══ Records ══

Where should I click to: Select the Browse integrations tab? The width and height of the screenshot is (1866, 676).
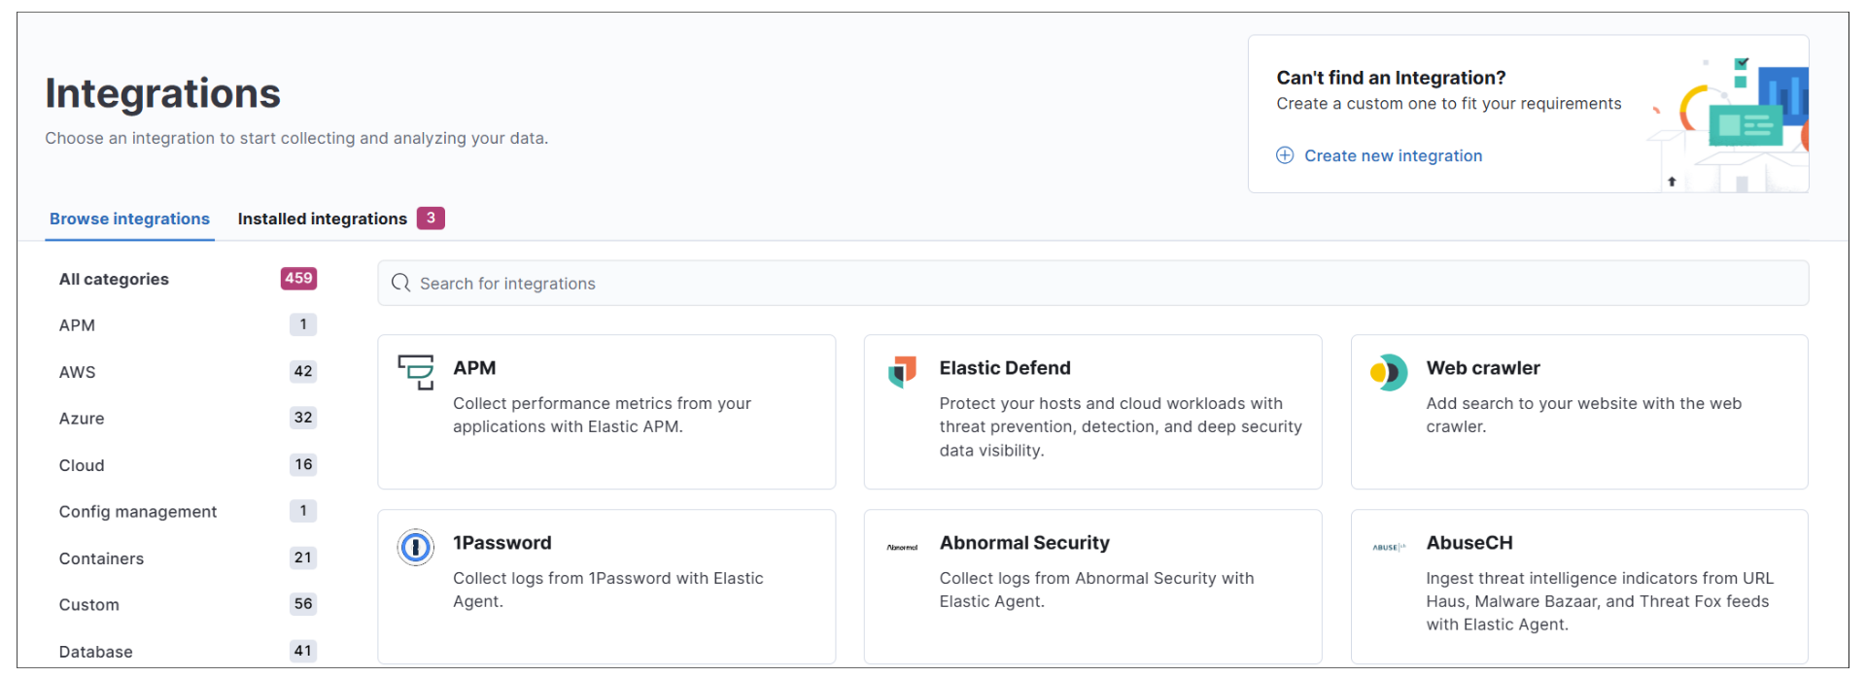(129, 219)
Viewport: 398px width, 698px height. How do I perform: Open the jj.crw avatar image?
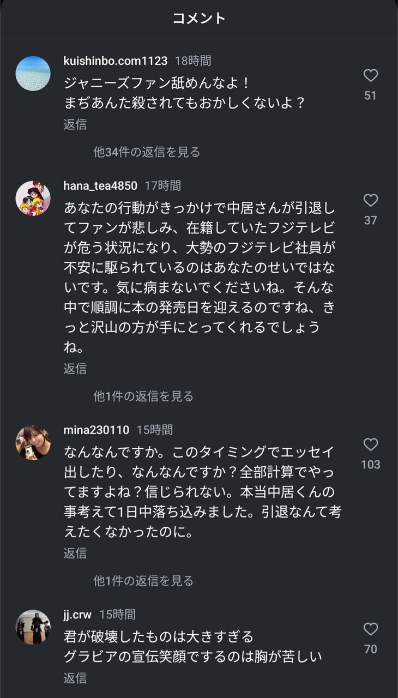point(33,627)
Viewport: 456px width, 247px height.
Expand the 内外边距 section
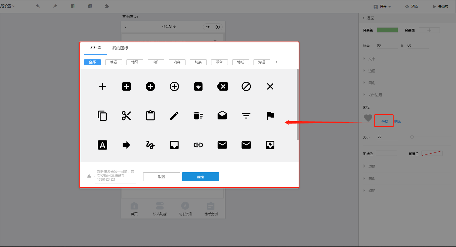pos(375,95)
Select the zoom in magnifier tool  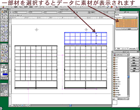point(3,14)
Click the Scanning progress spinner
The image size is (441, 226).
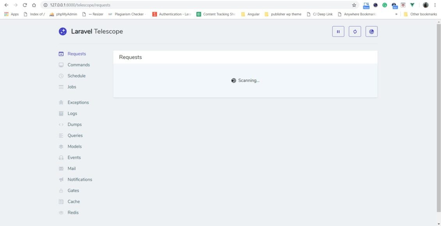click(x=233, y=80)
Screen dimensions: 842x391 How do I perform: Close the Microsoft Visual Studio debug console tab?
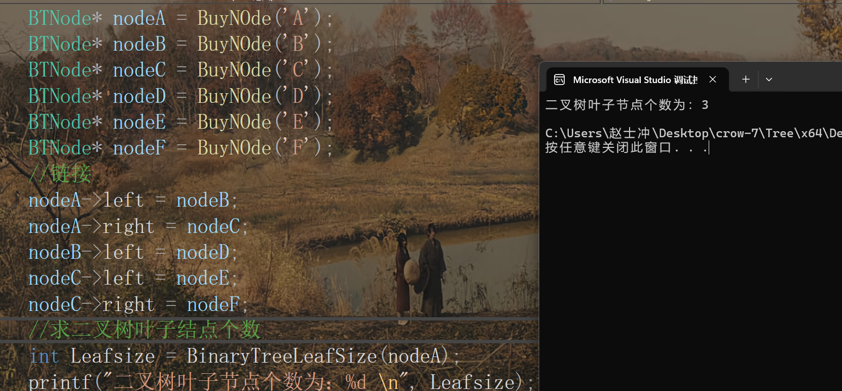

═══

What is being asked: Beginning with the line where "Click the Scanning progress spinner" appears, restate word for word every line down to the last one in the data, but keep the pictures out.

Written reply:
Click the Scanning progress spinner
The image size is (441, 226).
click(x=233, y=80)
Screen dimensions: 842x391 How do I perform: Close the Microsoft Visual Studio debug console tab?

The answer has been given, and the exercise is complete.